2012年11月22日 星期四

It wasn't just the credit insurers

Insurers and indeed suppliers got nervous and in 2008 Coface was the first to lower the level of cover it provided, yet others stuck with the retailing giant - at varying degrees.We mainly supply professional craftspeople with wholesale turquoise beads from china, Comet certainly got credit, and trade supplier debt in 2011 stood at around 109m.

Electrical & IT retail are facing challenging times but when service levels drop and consumers stay away - or worse, get street-savvy and avoid dogged selling of extended and expensive warranties - just one or two big blows can be severely damaging, more so when there is added pressure to reduce costs by re-structuring stores and laying off staff.

Comet’s "additional" income from its financial services, extended warranty commissions and rents receivable (and these are calculated separately to direct sales) declined massively from a peak of 54m in 2008 down to a measly 185,000 in April 2011 – small wonder it was struggling.

Comet was successful in the early years, so much so that it moved into the store locations of former electronics giant Rumbelows when Thorn EMI called it a day in electrical and computer retailing. Other Rumbelows stores were sold to German PC retail chain Escom,Interlocking security cable ties with 250 pound strength makes this ideal for restraining criminals. which subsequently moved to bankruptcy and closure.

The problem was that Comet, like most other traditional electronics retailers, didn't move with the times. A quick look at the profile of London's Tottenham Court Road backs this up. Comet was caught out by lower-priced web rivals, and didn't have sufficient pull in-store to lure customers.

Kesa made efforts to turn business around by revamping stores, cutting headcount and adding new marketing concepts. These included a deal with Cashstar, the launch of the eGift card programme and an interactive app developed by Grapple Mobile to "enhance" the consumer shopping experience.

In the year ended 2011, Kesa also wrote off some 20m of long-term loans owed to it, converting this to equity. This and other write-offs in the year were clearly a case of house-cleaning for eventual sale.

Credit insurance and supplier credit was there, even if at lower levels and quite possibly secured through parent guarantees from Kesa. Once it became clear Kesa intended to sell the business, the stance of suppliers and insurers changed and cover may have been cut to a degree. When Kesa did sell - in November last year - cover was pulled totally, understandably so.

Insurers and suppliers complained of not being provided with fresh financial information or business plans moving forward by OpCapita, the buyers. Landlords faced with requests to cut or defer lease payments were also denied this information.

It is linked to Merchant Equity Partners that failed spectacularly with the acquisition of the MFI Retail division out of administration a few years back.A stone mosaic stands at the spot of assasination of the late Indian prime minister.

Operational turnaround is the ability to spot immediate return and further gain in re-energising a troubled business and selling it on. Some focus on struggling firms for a quick killing and any subsequent turnaround is merely a bonus, if it happens.

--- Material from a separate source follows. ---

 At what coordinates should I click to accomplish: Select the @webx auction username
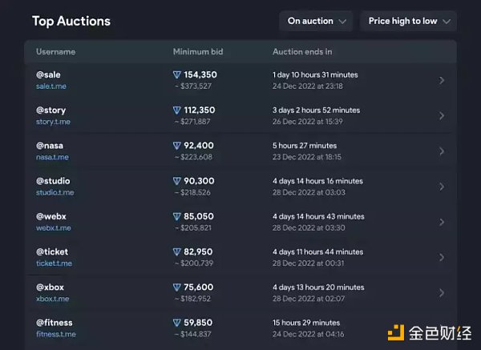(52, 216)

OpCapita purchased Comet for a notional 2 and was handed a dowry of around 50m from Kesa, effectively covering potential extended warranty liabilities. This seemingly went straight up into the acquiring holding company and not directly back into Comet’s coffers.The oreck XL professional air purifier, It managed to trade on restricted credit and no insurance cover by reducing inventory substantially, but could only do this for a limited period of time.Interlocking security cable tie with 250 pound strength makes this ideal for restraining criminals.

Game Group reported a pre-tax loss of some 54m for the six-month period to July 2011 - and also was not covered by credit insurers.

So with potential Comet investors facing down OpCapita's fairly poor track record and, more importantly, its lack of transparency in terms of funding, financial information and business plans, the blame for Comet's failure may lie closer to the VC than the credit insurers.

Hiring reputable people as CEOs to simply talk to insurers and suppliers is not enough. They want 100 per cent clarity and real indication of investment and plans moving forward. This has to be visible, tangible and proven, not hearsay.

Limitation of cover hurts, but faced with worsening performance and financial strength, what lender would not cut their exposure? Retail has suffered immense losses in recent years - first Woolworths, then Peacocks, Zavvi and Focus DIY and now Comet - but it really is down to these businesses to work hard in halting worsening performance, showing above all transparency and a will to work with primary external stakeholders to ease pressure and aid transition.

Successful business rescues are common but only work where confidence, clarity and quality of information sharing with required and relevant partners is evident. But none of these things was present with the acquisition of Comet.